— BEGIN Document —

March 27, 2013 – The Smart Manufacturing Leadership Coalition (SMLC)won a 2013 Clean Energy Manufacturing contract to start developing the nation’s first open smart manufacturing technology platform for collaborative industrial networked information applications. The innovative $10 million project, led by the SMLC, will receive $7.8 million in funding from the U.S.
Dept. of Energy Office of Energy Efficiency & Renewable Energy’s Advanced Manufacturing Program.
“Together, we intend to transform industrial productivity and energize a new era of innovation by empowering manufacturers with real-time, plantwide work-flow intelligence needed to deliver higher levels of game-changing competitiveness,” said Dean Bartles, SMLC chairman and SVP, General Dynamics. “Smart Manufacturing infrastructures and approaches will also let operators make real-time use of ‘big data’ flows from fully instrumented plants to improve safety, environmental impact and energy, water and materials use.

— END Document —
— BEGIN Data lines —

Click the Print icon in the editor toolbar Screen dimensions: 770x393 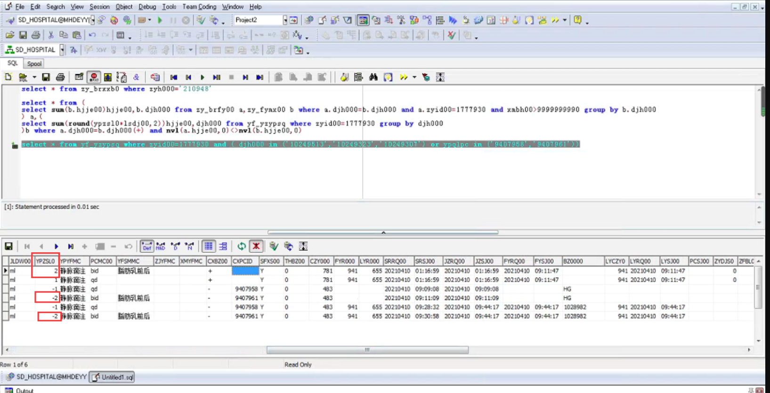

— END Data lines —
— BEGIN Data lines —

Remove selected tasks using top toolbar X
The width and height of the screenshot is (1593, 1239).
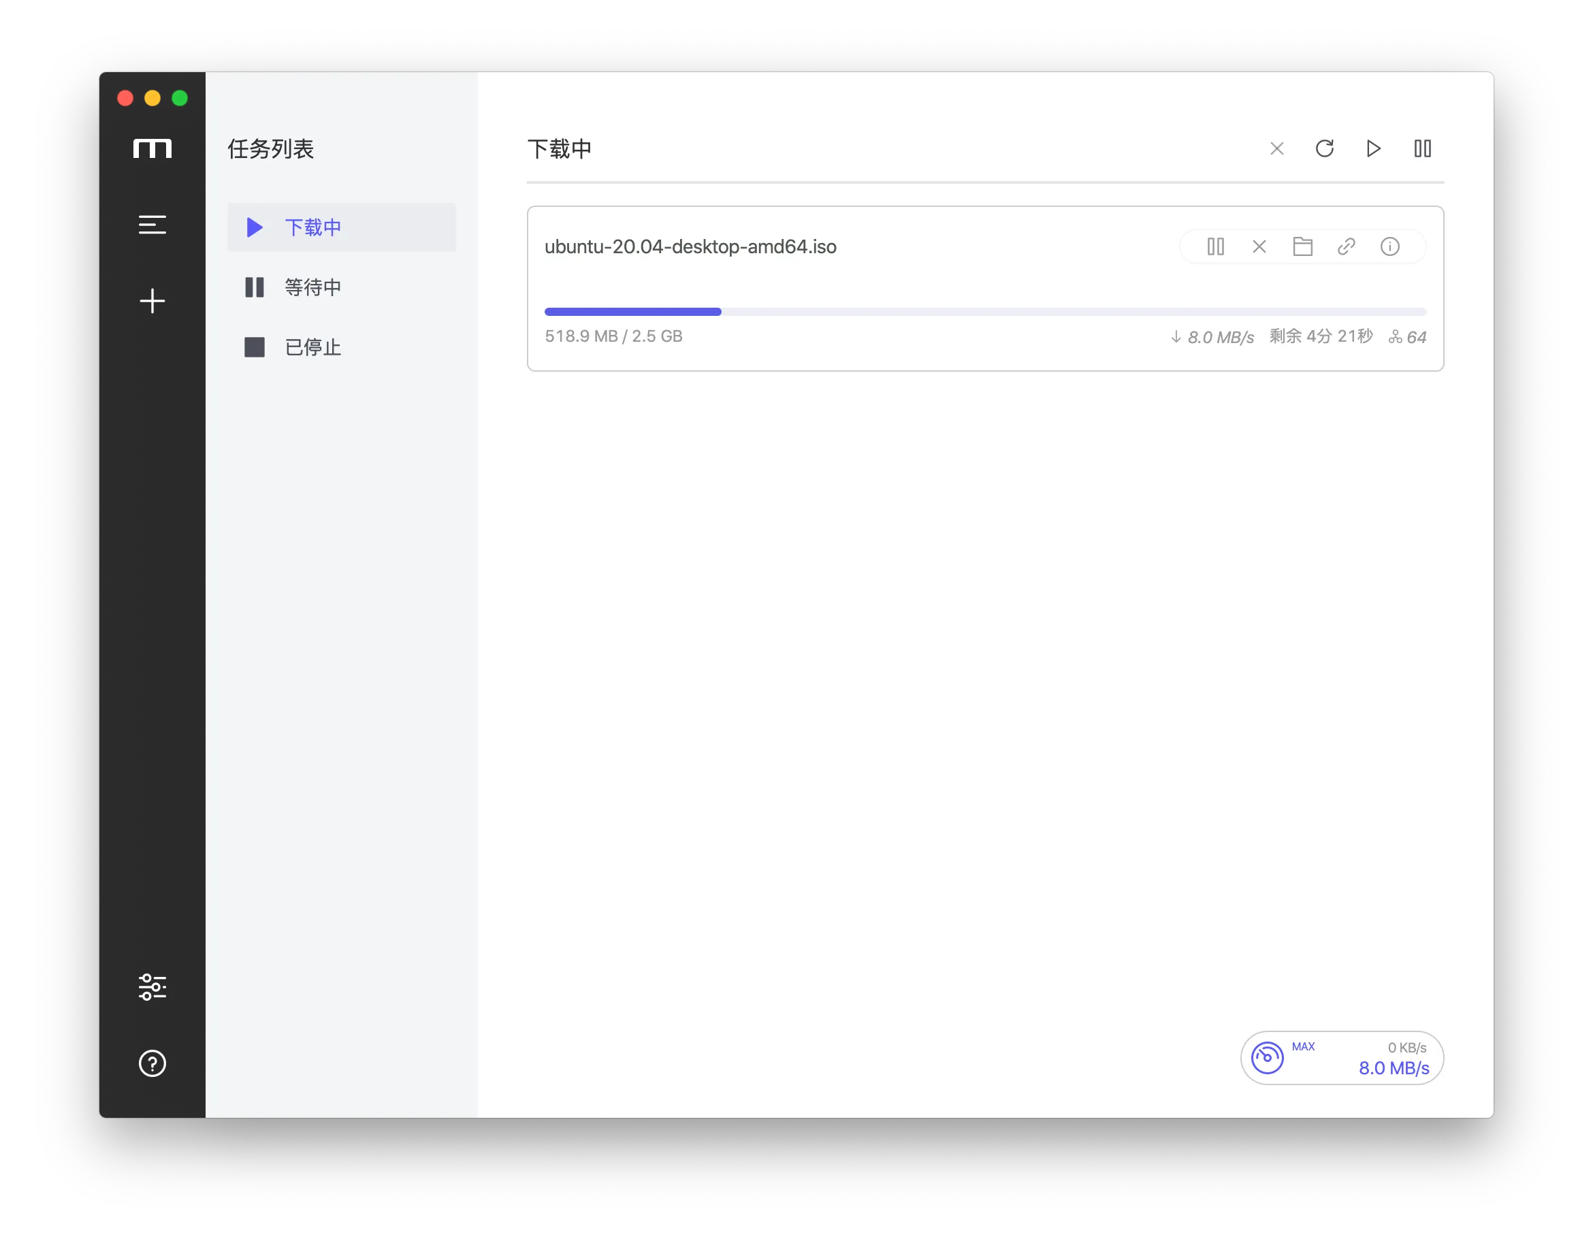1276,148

— END Data lines —

> [Tasks]
A. According to the announcement about the SMLC contract, how much funding will the project receive from the Department of Energy?
B. Pick up the announcement about the SMLC contract where it stops and write the next few sentences.
The entries are separate material from the announcement about the SMLC contract.

> [Answers]
A. $7.8 million, from the Advanced Manufacturing Program of the Office of Energy Efficiency & Renewable Energy.

B.
The overall objectives of the initial SMLC project are to design and demonstrate this common platform that enables data modeling and simulation technologies to actively manage energy use in conjunction with plant production systems. The platform will show how real-time management of energy use as a key driver in business decisions can be applied across many small, medium and large U.S. manufacturing companies.
“For the past two decades, most U.S. manufacturers have managed energy efficiency in their factories and plants passively instead of actively as part of their production systems,” said
R. Neal Elliott, Director of Research at the American Council for an Energy-Efficient Economy and a coalition board member.
His research estimates, “We can reduce U.S. manufacturing energy intensity by more than half in the next 20 years as we begin to integrate smart technologies that actively manage energy use across entire manufacturing systems, plants and ultimately supply chains.”
The SMLC’s Platform development approach uses industrial test beds with actual manufacturing data and applications to ensure it is driven by industry needs. The first two test beds funded by the DOE Clean Energy Manufacturing contract will be at a General Dynamics Army munitions plant to optimize heat treating furnaces and at a Praxair hydrogen processing plant to optimize steam methane reforming furnaces.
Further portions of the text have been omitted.